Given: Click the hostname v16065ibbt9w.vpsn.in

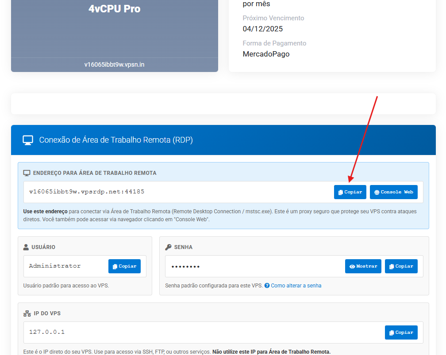Looking at the screenshot, I should point(114,64).
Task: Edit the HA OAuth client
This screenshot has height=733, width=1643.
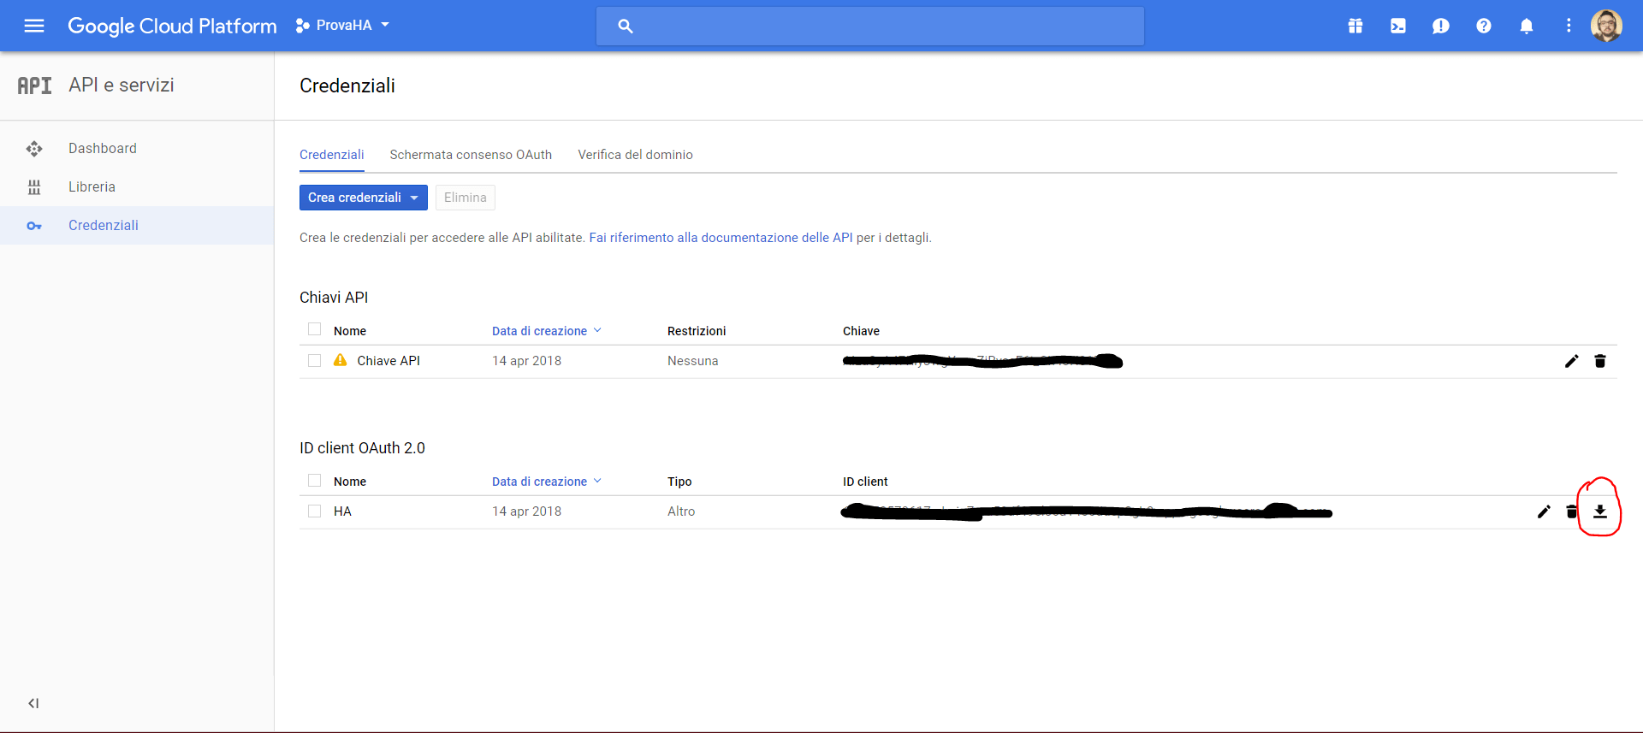Action: click(1543, 511)
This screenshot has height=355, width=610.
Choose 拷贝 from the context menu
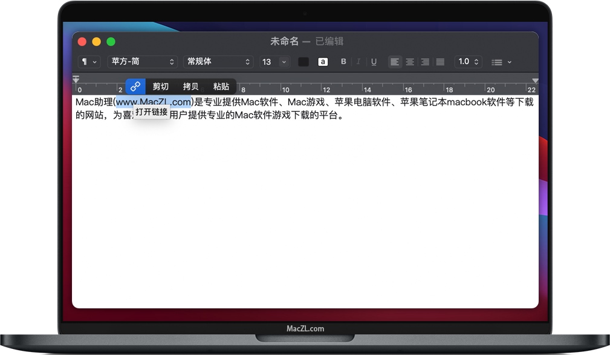click(x=190, y=86)
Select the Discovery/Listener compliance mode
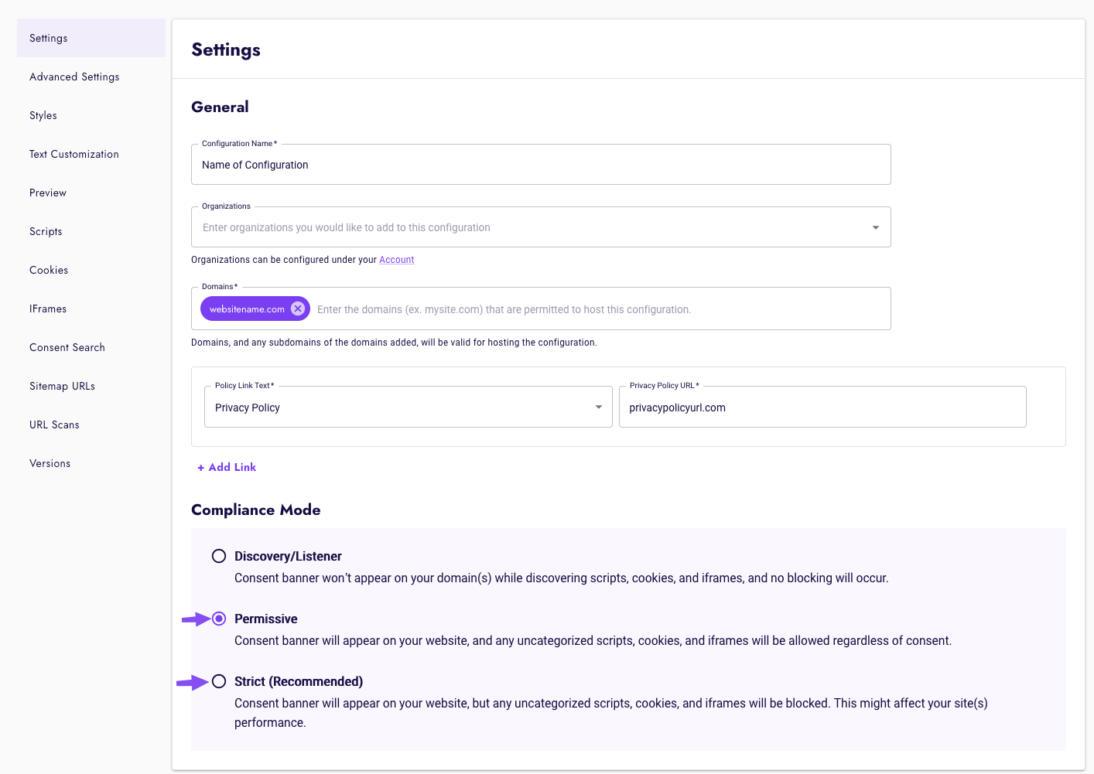This screenshot has height=774, width=1094. 219,555
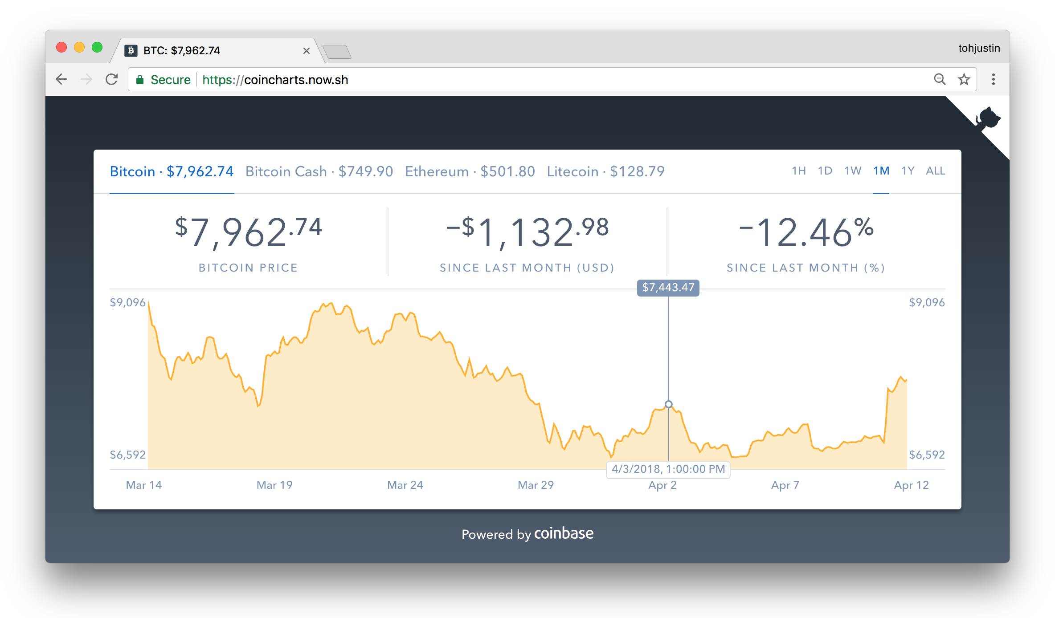
Task: Open a new browser tab
Action: 337,52
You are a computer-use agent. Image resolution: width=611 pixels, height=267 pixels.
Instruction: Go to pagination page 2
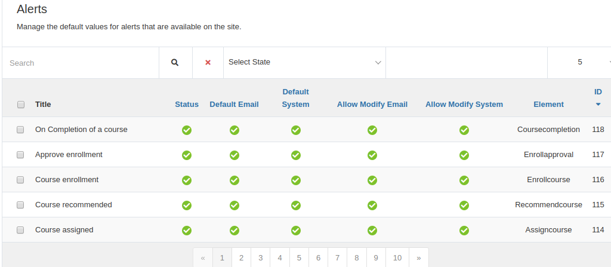(241, 257)
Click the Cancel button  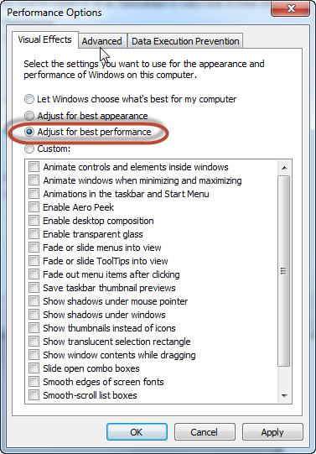(205, 432)
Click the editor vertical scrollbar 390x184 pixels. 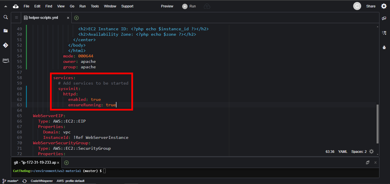pos(378,124)
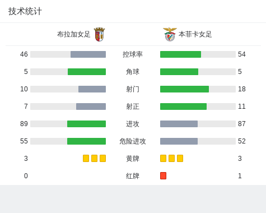The width and height of the screenshot is (266, 213).
Task: Click the 红牌 red card label
Action: [133, 176]
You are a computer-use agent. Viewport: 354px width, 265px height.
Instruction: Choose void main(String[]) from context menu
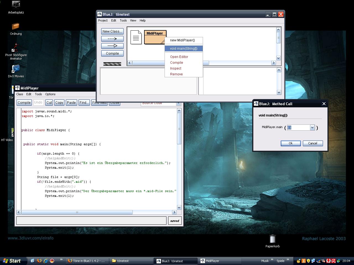tap(184, 49)
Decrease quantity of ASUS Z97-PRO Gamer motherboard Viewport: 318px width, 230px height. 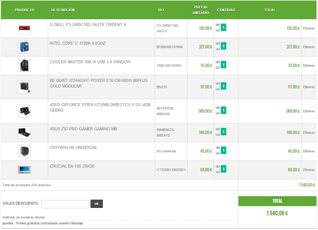(x=217, y=134)
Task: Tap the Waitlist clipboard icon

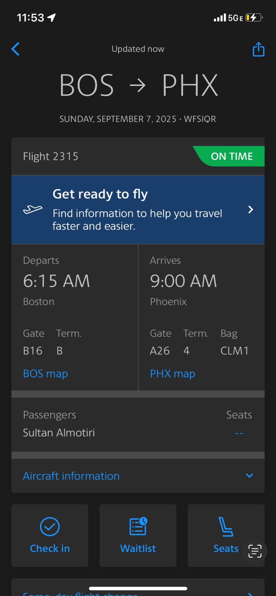Action: tap(138, 526)
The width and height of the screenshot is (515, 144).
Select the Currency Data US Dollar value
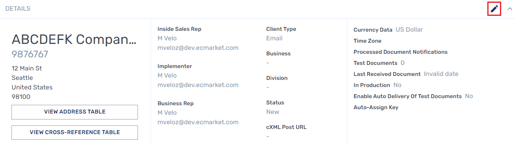[409, 30]
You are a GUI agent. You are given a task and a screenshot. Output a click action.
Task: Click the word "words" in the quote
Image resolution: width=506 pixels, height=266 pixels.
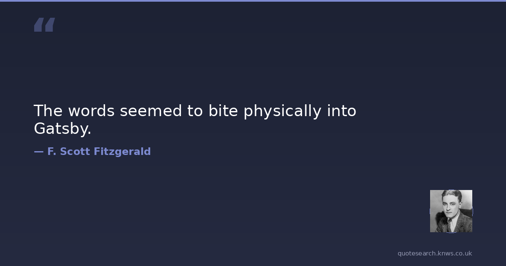92,111
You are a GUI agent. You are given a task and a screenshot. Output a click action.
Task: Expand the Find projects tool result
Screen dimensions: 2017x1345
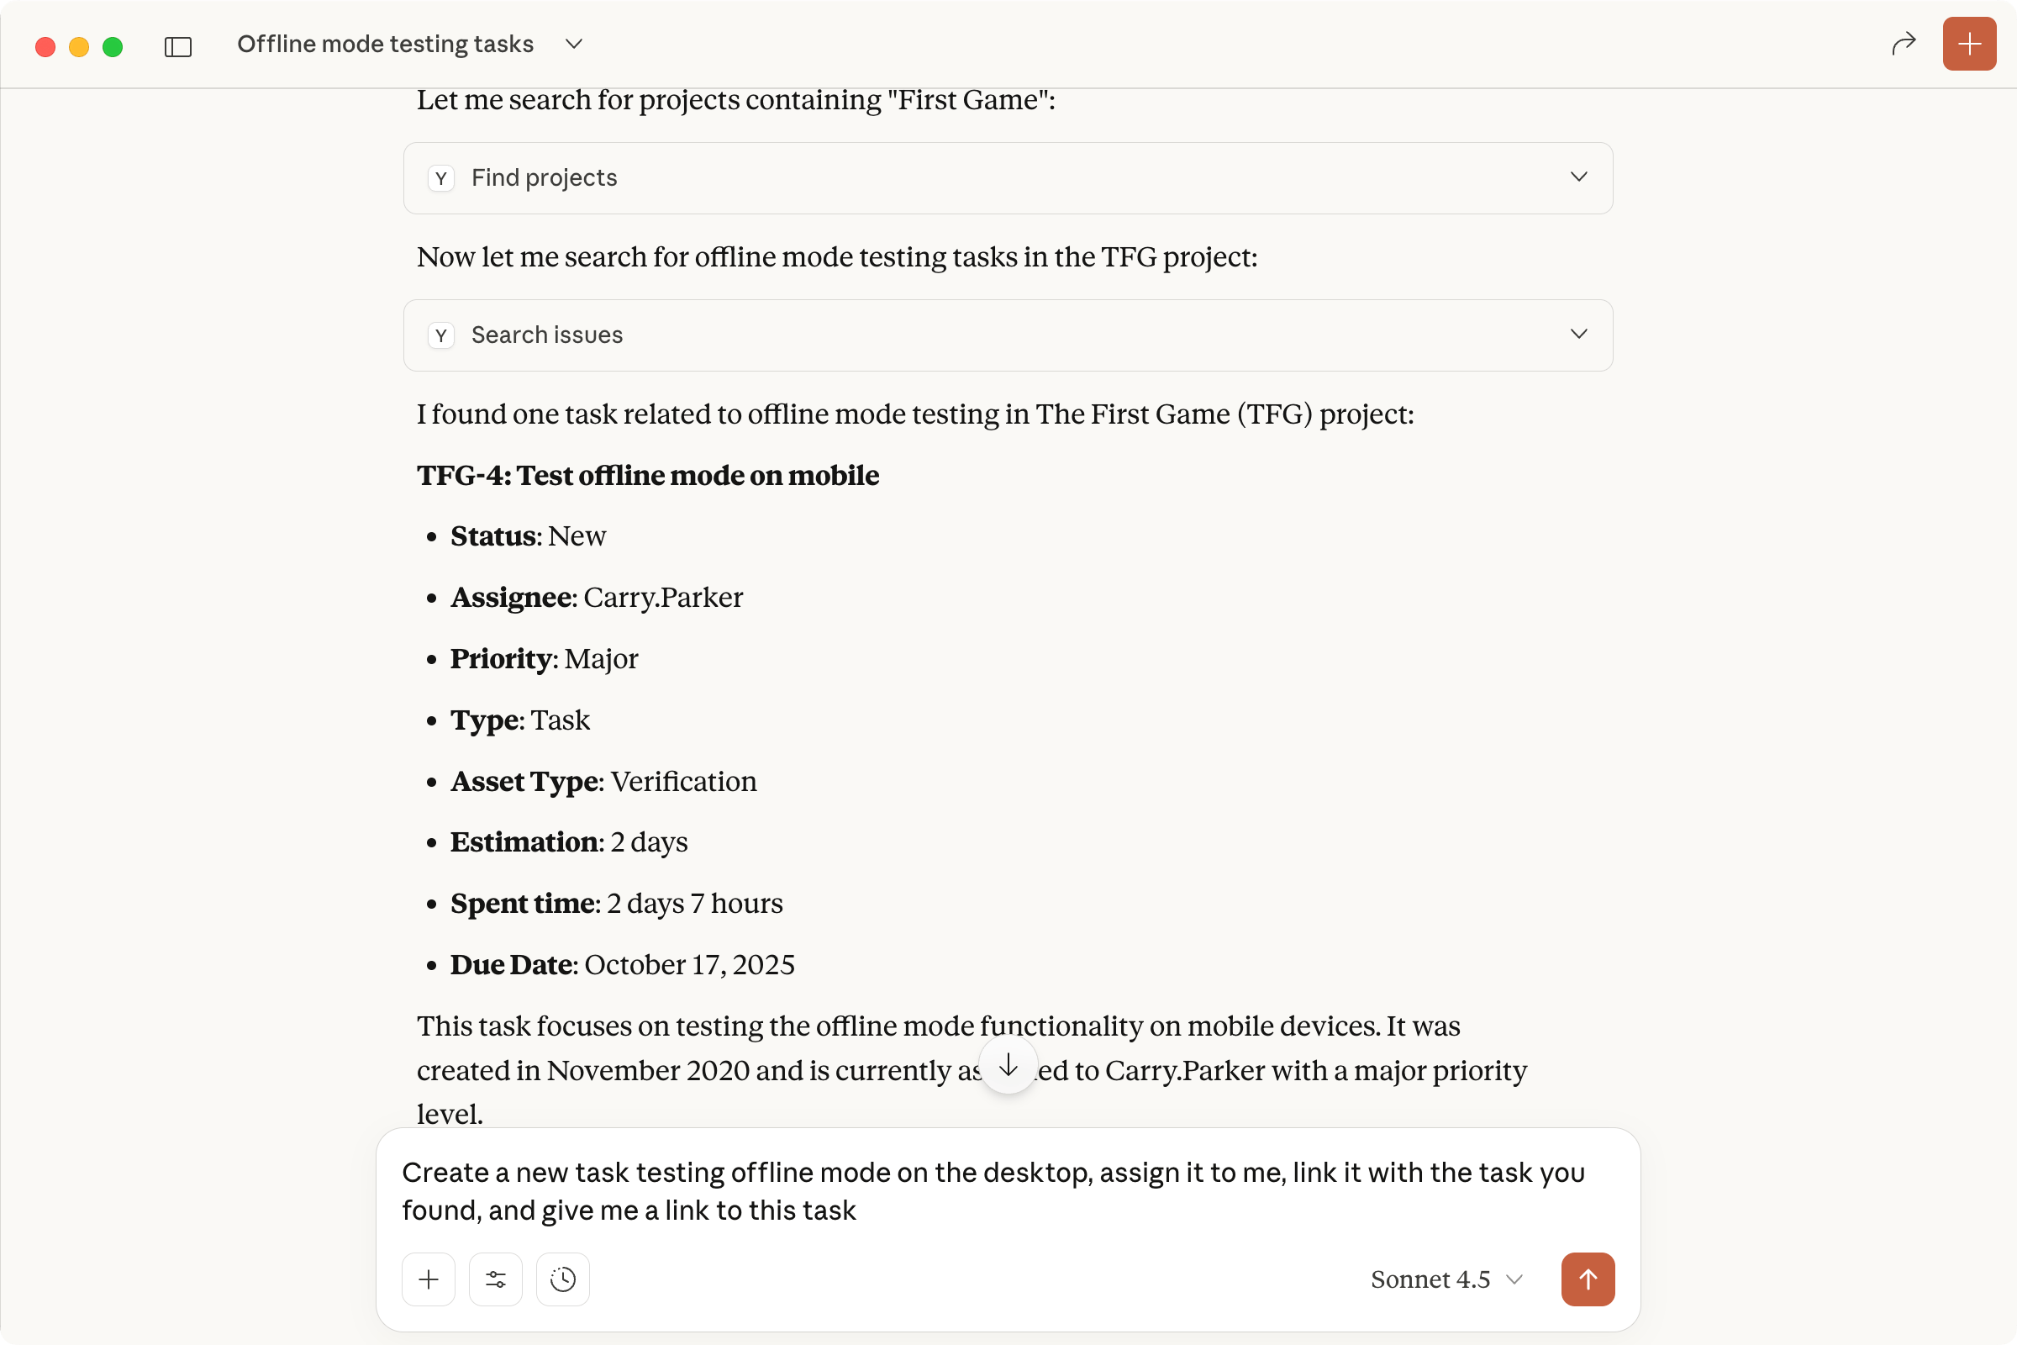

※ ※ ※

> [EXERCISE AIM]:
How many lines of the entries above contain the string "context"? Case counts, and your reply should be the number alone.

> [THE SOLUTION]:
2